* **TASK BRIEF**:
Continue the review of the open-world racing game from where it stops.

* **QUOTED TEXT**:
━━━━━━━━━━━━━━━━━━━━
So, FH. It’s an “open world” racer. I say open world, you have a large map to explore but you won’t be traipsing through fields as they’re all fenced off. It’d be more accurate to describe it as “Open Road” (and there’s a lot of it). The game is set in a small section of Colorado (I’m assuming that it’s not accurate to the actual area, but I could be wrong!) and is based around the idea of the Horizon Festival.

It’s the festival that acts as the backdrop for the Single Player with you being a rookie driver looking to make a name for himself. It’s a fairly basic story which isn’t really needed but it adds something to the game. Progression is simple, Win races get better wristbands to get access to the higher class races.

Races themselves usually fall into two categories, Standard Lap races or Point to Point races. The requirements for the races usually force you to change or upgrade your car to meet the requirements and encourages you to explore the many different cars in the catalogue (and the large amount certain to come via DLC).
━━━━━━━━━━━━━━━━━━━━
* **AVAILABLE DATA**:

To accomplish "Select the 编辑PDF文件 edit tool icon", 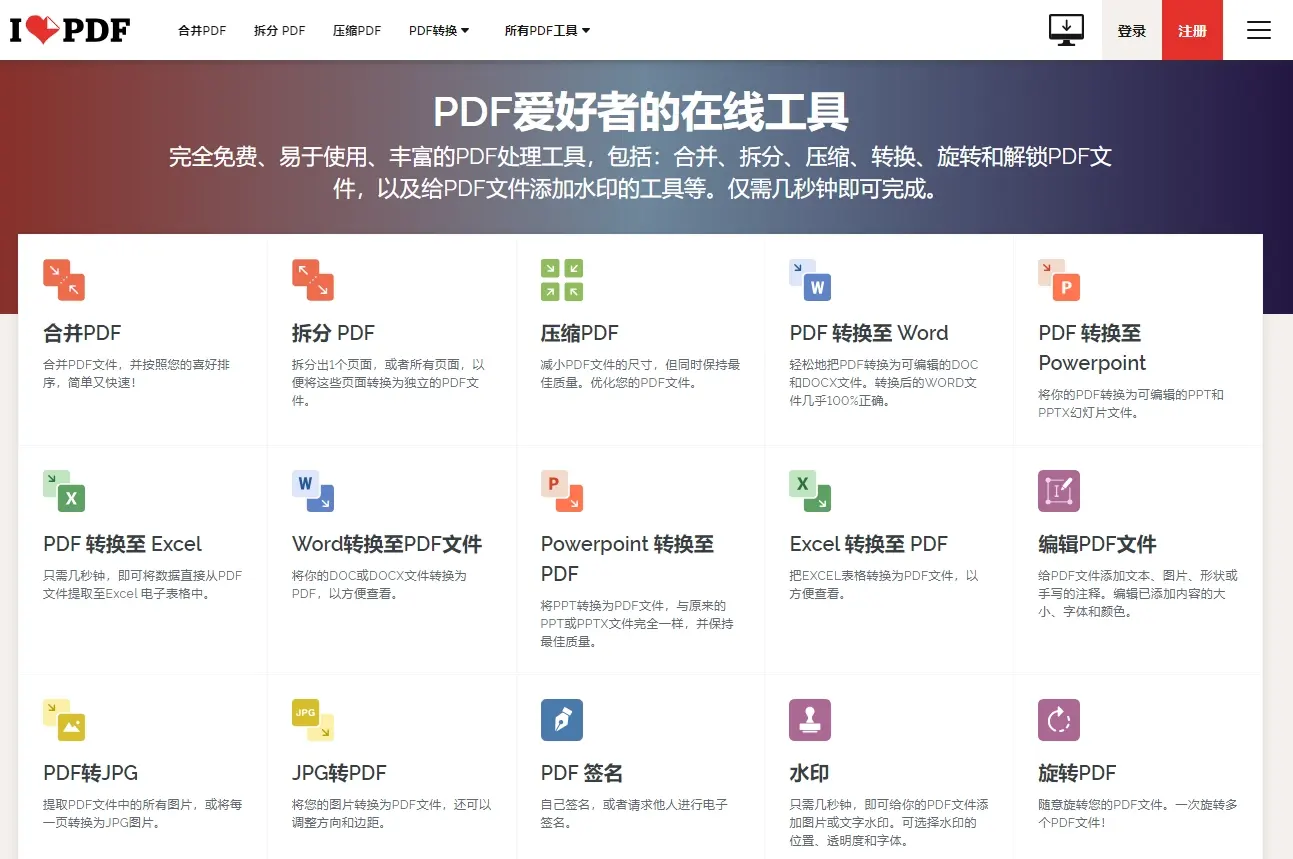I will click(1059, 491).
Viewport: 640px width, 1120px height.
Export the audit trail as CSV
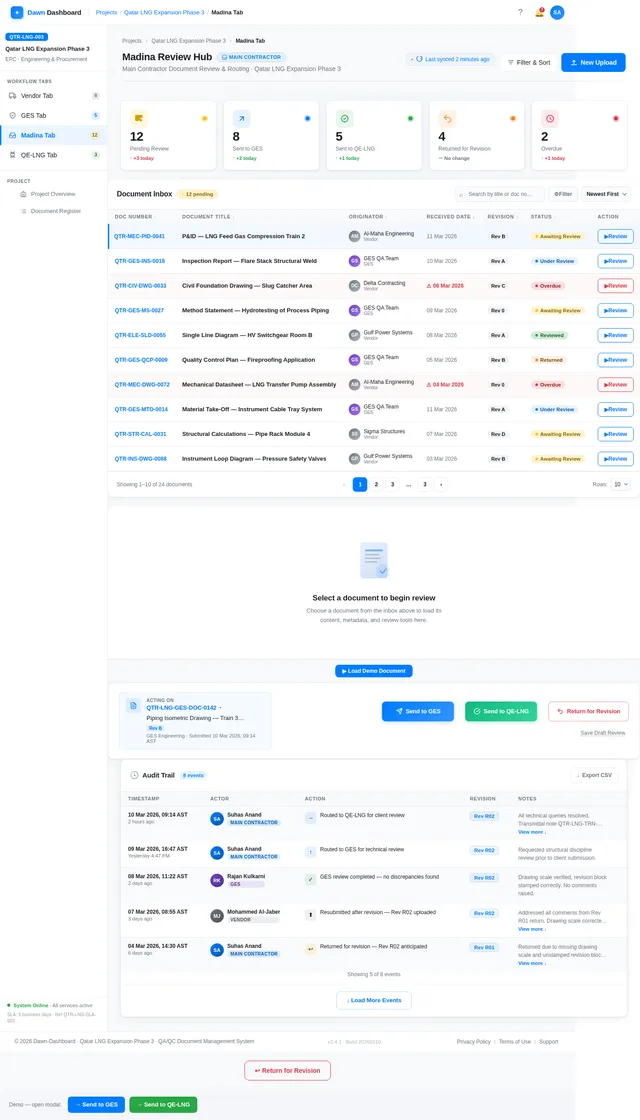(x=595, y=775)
━━━━━━━━━━━━━━━━━━━━
* **TASK ANSWER**:
The car handling is very much a toned down Forza 4, however if you remove the assists you get closer to the Forza 4 experience. The different pace of the game is a change from the more “real” Forza series.

Multiplayer is a bit of a mixed bag, the standard modes are fine, but the missed opportunity is having your Xbox Live friends in your map (kind of like how Burnout Paradise did it).

One good feature is the Rivals feature (returning from Forza 4) which allows you to challenge a friends time after every race in Single Player, as well as you competing against your friends to set the fastest times through the speed traps (the game even helpfully notifies you when your friend has thrashed your time).

There is also a skill point system (tied into a Single Player Ranking system) which is very similar to the Kudos system used in PGR. There are numerous challenges set by sponsors in the Single Player which are tied to these skill points (Pass 150 cars for example) which gives you some incentive to try and be skilful (although if you’re anything like me, being skilful means skidding into a wall at every opportunity).

Forza Horizon is also one of the first games too support XBOX Smartglass. It’s used to show the in game map and you can set your markers on your tablet/Win 8 PC and look at your map without pausing the game. It works quite well and is a good indicator of the kind of things to come with Smartglass.

It’s a good debut for Playground Games and shows that their past experience at their previous companies has paid off when combined. This is the spiritual successor to Project Gotham, and is more than worth the asking price.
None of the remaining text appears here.